One might say that the Jaipur Literature Festival has aged well. Now in its 16th edition, the festival is like the woman who might have grown slightly weathered around the edges, but still manages to attract a retinue of admirers. There was William Dalrymple, of course, who might write about the past, but was very much present at the festival. His hearty guffaw could be heard from a mile away, belying the notion that historians are crusty old fuddy-duddies in ill-fitting suits and half-moon glasses. The highlight this time was the 2021 Nobel prize winner Abdulrazak Gurnah who delivered the keynote address. When asked about how he kept himself humble after receiving the Nobel, he quipped, “It’s not that hard actually. Because people around you always reassure you about how stupid you look or how badly dressed you are.” There were many other heavyweights, too, like Pulitzer-winner Caroline Elkins, Booker-winner Marlon James and the usual suspects. After all, what is a literary festival without Shashi Tharoor?

64-Nobel-laureate-Abdulrazak-Gurnah Humble in victory: Nobel laureate Abdulrazak Gurnah delivered the keynote address at the festival.

The mood was jovial, with youngsters in ripped jeans and kitten heels lounging around on the lawns taking photos of each other, seemingly not caring about the state of Indian democracy, how Europeans saw India before the age of exploration, the future of education or the many other topics that were being discussed at the various sessions. Then there were the intellectuals, who spoke a different language altogether that included words like “iconoclasm”, “mendicant” and “polemics”. Finally, there was the press, shamelessly stockpiling the packets of bourbon biscuits that were being handed out in the media lounge. Even the food was authentic, with dishes whose names sounded like lyrics from old black-and-white movies. After four days of it, however, frequenting the stalls selling Belgian waffles and hot chocolate did not feel like you had sold out on your Indian heritage.

But more authentic than the food was the poetry, simply because there is nothing like poetry to universalise a personal experience and make you feel included in another’s feelings and thoughts. Near the end of each day was the poetry hour, when such renowned poets as Makarand R. Paranjape, Jerry Pinto, Frank Baes, K. Satchidanandan and Meena Kandasamy recited from their collections. Kandasamy read from her latest work, Tirukkural: The Book of Desire, her translation of the ancient Tamil poet and philospher, Tiruvalluvar.

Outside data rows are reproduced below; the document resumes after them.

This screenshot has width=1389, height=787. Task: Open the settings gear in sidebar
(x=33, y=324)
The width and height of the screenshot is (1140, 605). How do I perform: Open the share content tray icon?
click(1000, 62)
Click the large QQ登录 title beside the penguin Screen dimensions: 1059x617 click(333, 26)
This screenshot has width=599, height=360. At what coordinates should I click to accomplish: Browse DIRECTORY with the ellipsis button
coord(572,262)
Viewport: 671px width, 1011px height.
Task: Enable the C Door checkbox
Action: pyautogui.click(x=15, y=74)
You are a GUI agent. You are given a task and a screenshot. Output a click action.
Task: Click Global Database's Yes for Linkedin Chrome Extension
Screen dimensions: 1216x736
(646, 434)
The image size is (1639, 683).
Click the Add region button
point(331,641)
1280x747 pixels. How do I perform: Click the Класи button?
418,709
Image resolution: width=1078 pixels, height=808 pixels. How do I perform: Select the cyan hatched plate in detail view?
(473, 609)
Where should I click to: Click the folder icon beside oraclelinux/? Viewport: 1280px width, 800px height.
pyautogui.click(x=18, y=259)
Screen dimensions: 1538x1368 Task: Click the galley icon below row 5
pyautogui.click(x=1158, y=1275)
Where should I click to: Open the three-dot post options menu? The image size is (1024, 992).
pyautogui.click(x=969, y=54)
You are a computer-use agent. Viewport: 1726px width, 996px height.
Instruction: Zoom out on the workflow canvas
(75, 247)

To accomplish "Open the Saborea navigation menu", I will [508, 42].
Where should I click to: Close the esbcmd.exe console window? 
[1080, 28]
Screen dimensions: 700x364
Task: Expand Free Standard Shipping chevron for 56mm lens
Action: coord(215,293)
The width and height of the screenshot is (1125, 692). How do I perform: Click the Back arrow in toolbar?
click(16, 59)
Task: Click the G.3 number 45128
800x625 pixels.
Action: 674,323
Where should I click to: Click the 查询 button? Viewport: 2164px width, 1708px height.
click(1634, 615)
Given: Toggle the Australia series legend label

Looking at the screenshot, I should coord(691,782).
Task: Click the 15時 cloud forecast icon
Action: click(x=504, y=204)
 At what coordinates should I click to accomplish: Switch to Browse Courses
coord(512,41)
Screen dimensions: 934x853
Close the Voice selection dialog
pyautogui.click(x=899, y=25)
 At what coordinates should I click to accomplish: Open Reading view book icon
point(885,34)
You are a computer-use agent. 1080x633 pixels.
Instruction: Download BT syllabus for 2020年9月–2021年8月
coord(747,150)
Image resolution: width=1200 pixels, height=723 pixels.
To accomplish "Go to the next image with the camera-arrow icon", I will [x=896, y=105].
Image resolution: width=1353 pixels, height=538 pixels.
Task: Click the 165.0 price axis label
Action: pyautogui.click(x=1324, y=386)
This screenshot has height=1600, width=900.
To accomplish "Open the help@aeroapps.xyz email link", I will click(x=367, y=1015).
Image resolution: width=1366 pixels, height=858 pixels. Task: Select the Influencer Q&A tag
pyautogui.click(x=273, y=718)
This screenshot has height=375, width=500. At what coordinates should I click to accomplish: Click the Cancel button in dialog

65-Meena-Kandasamy Meena Kandasamy

According to her, the Tirukkural is as relevant today as it was centuries ago. “This is something you can read to your lover in bed,” she said. “But it is also something that you can tweet. The couplets are very tech-savvy. There is one which goes: ‘A little stolen glance is so much more than so much sex.’ Like this you can tweet.”

If Moin Mir (who proved that everyone with movie star looks did not want to become a movie star) elaborated on the wonders of sufism, Indian-American scholar Nikki-Guninder Kaur Singh expounded on Sikh poetry, specifically Guru Nanak’s writings in the Guru Granth Sahib. “Even as it incorporates sufism and the Hindu bhagats, the Guru Granth Sahib is sheer poetry,” she said. “The hymns on [the Mughal invader] Babur, for example, are some of the most powerful war poetry. You can almost hear the crackle of the flames in which women committed sati and the veils of Muslim women being ripped apart. The swords clashing, the guns going off…. He records all that in his poetry.”

But along with religion, romance and revolt, there was space for satire, too. Frank Baes narrated a poem on waking up one day as a DJ. Satchidanandan rapped to a poem on walking.

Walk, walk, walk together

Walk with the questions, yet to find an answer….

Walk with the last leaf of a felled tree

Walk with the consonants of a proscribed poem

Walk with the blood from a stabbed wound

And as you walked away from the festival, into a night sky clamouring with the call of circling hawks, the sound of poetry resonated in your heart, even as the verses faded from your mind.